El escenario, el Madrid de finales de los años 40, me atraía especialmente, porque la sociedad española que describe es la de mis padres. Comparte ambiente con La Colmena, de Cela, y el Madrid 1940, de Paco Umbral, y las tres son obras maestras de nuestras letras, aunque quizás elija de entre ellas la de Martín-Santos por su ingenio, su lenguaje y su vanguardista estructura. La obra, quizás por la profesión de su autor, describe principalmente lo que tanto el relator como el protagonista y otros personajes piensan en las diversas situaciones.

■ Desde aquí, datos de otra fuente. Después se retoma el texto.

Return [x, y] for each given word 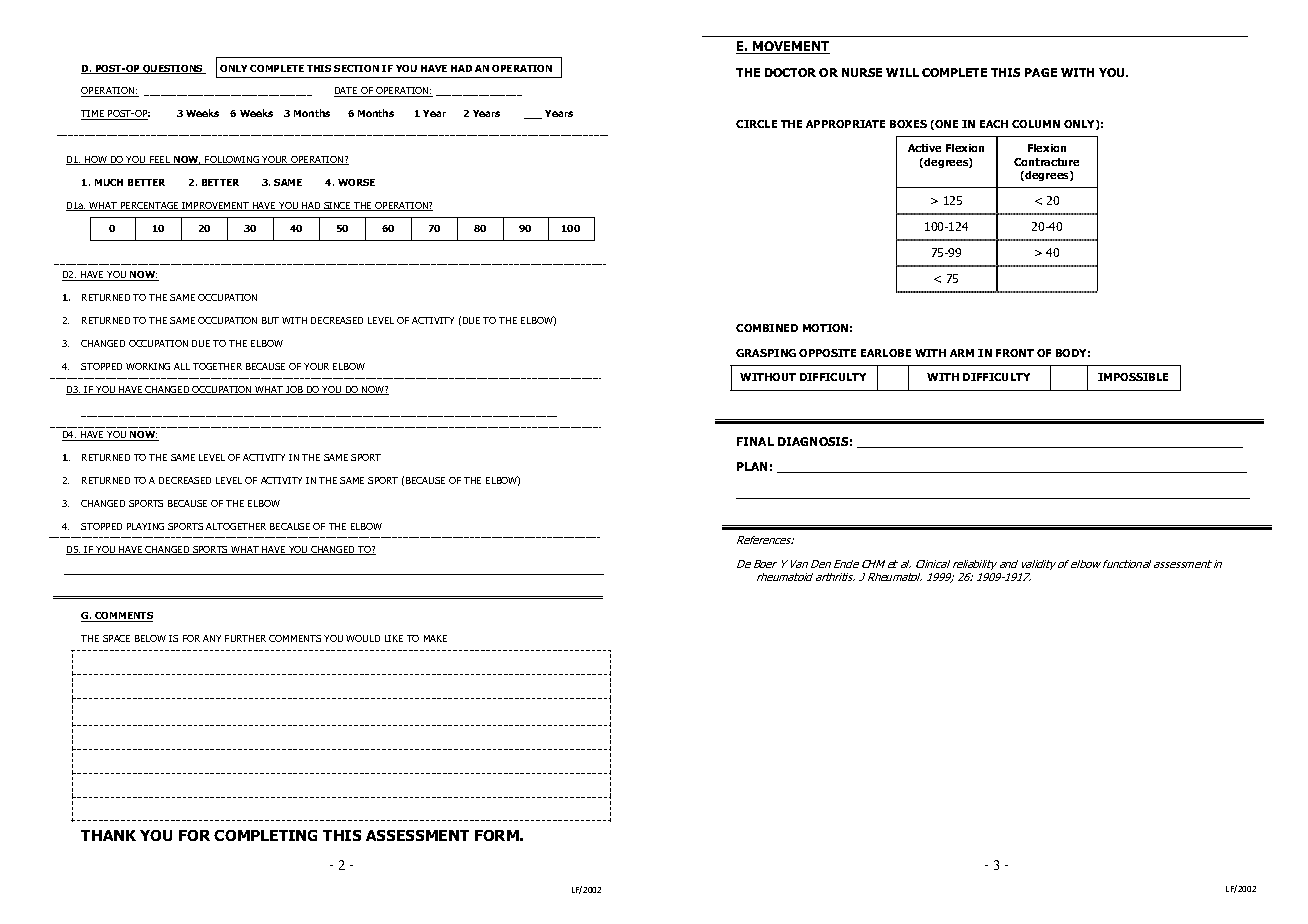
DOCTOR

El escaso diálogo está al servicio de la disección de una sociedad lastrada por las consecuencias de la tragedia colectiva de la que intentaba recuperarse y las servidumbres propias de la más primitiva dictadura franquista, a la que no hace falta mencionar en momento alguno, pero que está permanentemente presente.       

Tras esta delicia, he comenzado Rebeca, de la exitosa escritora británica Daphne du Maurier, de la que, como casi todo el mundo, conocía únicamente su versión cinematográfica a cargo de Alfred Hitchcock, Laurence Olivier y una bellísima Joan Fontaine.

Sí, es un bestseller de su época, pero hasta los superventas del siglo XX son infinitamente mejores que los del XXI. Llámenme viejo.